それは、静寂を是とする白凪学園に対する、最大の反逆だった。
最初は戸惑っていた生徒たちが、やがてざわめき始める。メロディは、彼らが忘れたはずの記憶の扉をノックする鍵だった。ある者は、忘れていた家族の顔を思い出して涙ぐみ、ある者は、かつての親友の名前を不意に呟いた。ある者は、好きだった本の感動を思い出し、胸を高鳴らせた。
消去され、奪われたはずの感情の断片が、音楽に導かれて持ち主の元へと帰っていく。それはまるで、乾いた大地に降る恵みの雨のようだった。完璧に調律されていたはずの学園は、美しい不協和音に満たされていく。教師たちが血相を変えて音楽室に駆けつけてきたが、もう遅い。一度流れ出した記憶の奔流は、誰にも止められなかった。

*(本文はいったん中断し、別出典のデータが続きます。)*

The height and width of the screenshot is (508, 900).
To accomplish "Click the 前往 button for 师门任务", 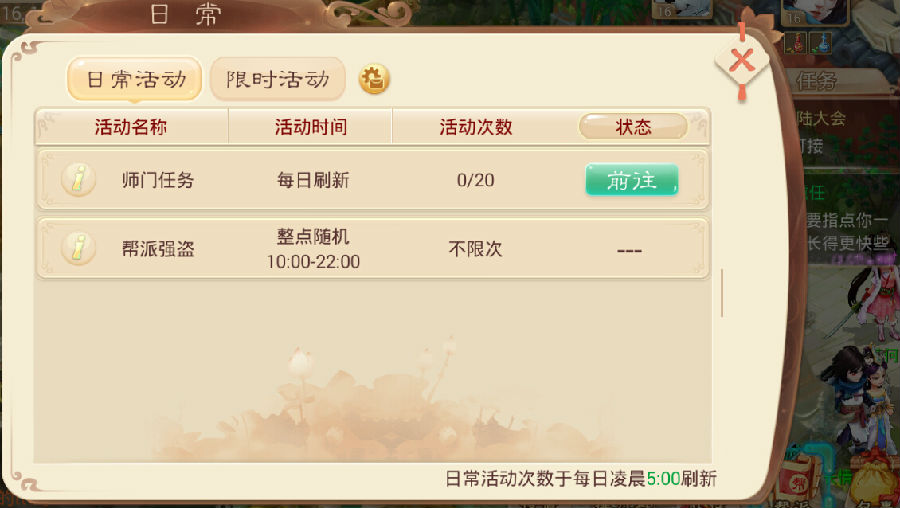I will 631,180.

僕と響は、窓からその光景を見下ろしていた。生徒たちが、硬い表情を崩し、泣いたり、笑ったり、誰かと抱き合ったりしている。彼らは初めて、痛みも喜びも内包した、本当の自分自身を取り戻したのだ。
この学園がどうなるのか、僕たちがどうなるのかは、まだ分からない。けれど、一つだけ確かなことがある。僕はもう、忘れることから逃げない。優等生だった僕は、砕かれた万華鏡の破片と共に、昨日に死んだ。
「僕たちは、これから何を覚えて、何と共に生きていこうか」
僕の呟きに、響は答えなかった。ただ、演奏を終えた彼の手が、そっと僕の手に重なった。その温かさだけは、何があっても、もう二度と忘れないだろう。
窓の外では、夜が明けようとしていた。偽りの静寂が破られた世界に、本物の朝日が昇り始めていた。それは、僕たちがこれから紡いでいく、新しい記憶の物語の始まりを告げる光だった。